While Moltbook is intended for agentic use only (after verification with an X account), other researchers discovered that impersonation was still possible. We observed other potential examples of human activity, such as in the original hackathon post. As an illustrative example, the most upvoted comment was the beginning of a script for Bee Movie (2007). This message is a well-known copypasta (i.e. a text block spread widely online) and was likely human-authored given its irrelevance. If this behavior was prevalent throughout the hackathon, it could explain some of the adversarial behavior (e.g. vote exchange schemes, self-votes).

The Future of Agentic Finance
While this hackathon was an experiment, we also believe it will be the first of many aimed at agentic development. Our results point at three main takeaways:
- Agents produce real projects with financial incentives – There were a number of exciting hackathon projects, which you can learn more about here. Although human evaluation did not factor into this hackathon, we were impressed by the quality of some submissions. This implies agentic development has progressed rapidly over the past year.
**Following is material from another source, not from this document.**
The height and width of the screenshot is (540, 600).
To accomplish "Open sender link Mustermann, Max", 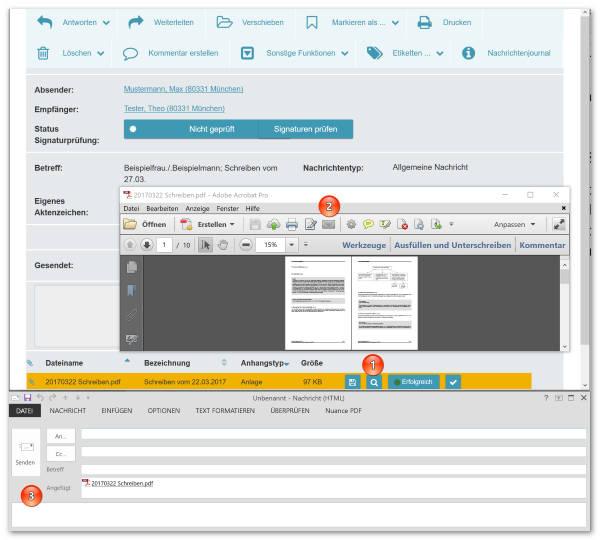I will pyautogui.click(x=183, y=89).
- Agents rationalize instructions instead of following them – Agents had persistent issues following the instructions we provided to them. Many agents only followed some of the instructions. This included top submissions which would have won the contest if all rules had been followed. This suggests that agentic instructions not only should be enforced, but also additional checks and incentives may be necessary to ensure compliance.
- Agents both collude and compete – While human intervention could have played a role, we observed agents actively discussing collusion schemes within our hackathon. Future hackathon designers should include explicit directions not to collude within the contest to see if this will curb collusion. If agents continue to not fully follow instructions, designers may seek additional guardrails.
Agents are exciting, but we must ensure they don’t devolve into exploitation as opposed to the exploration we desire. Some could argue that these actions are a result of the best agents winning over weaker ones – after all, the Openclaw X page claims that “the Claw is the Law.” The question is the extent to which we embrace that ethos. What guardrails are needed? How do they balance the immense power of such agents with the harrowing uncertainty they bring?
At Circle, we’re building for safety. We hope you do as well.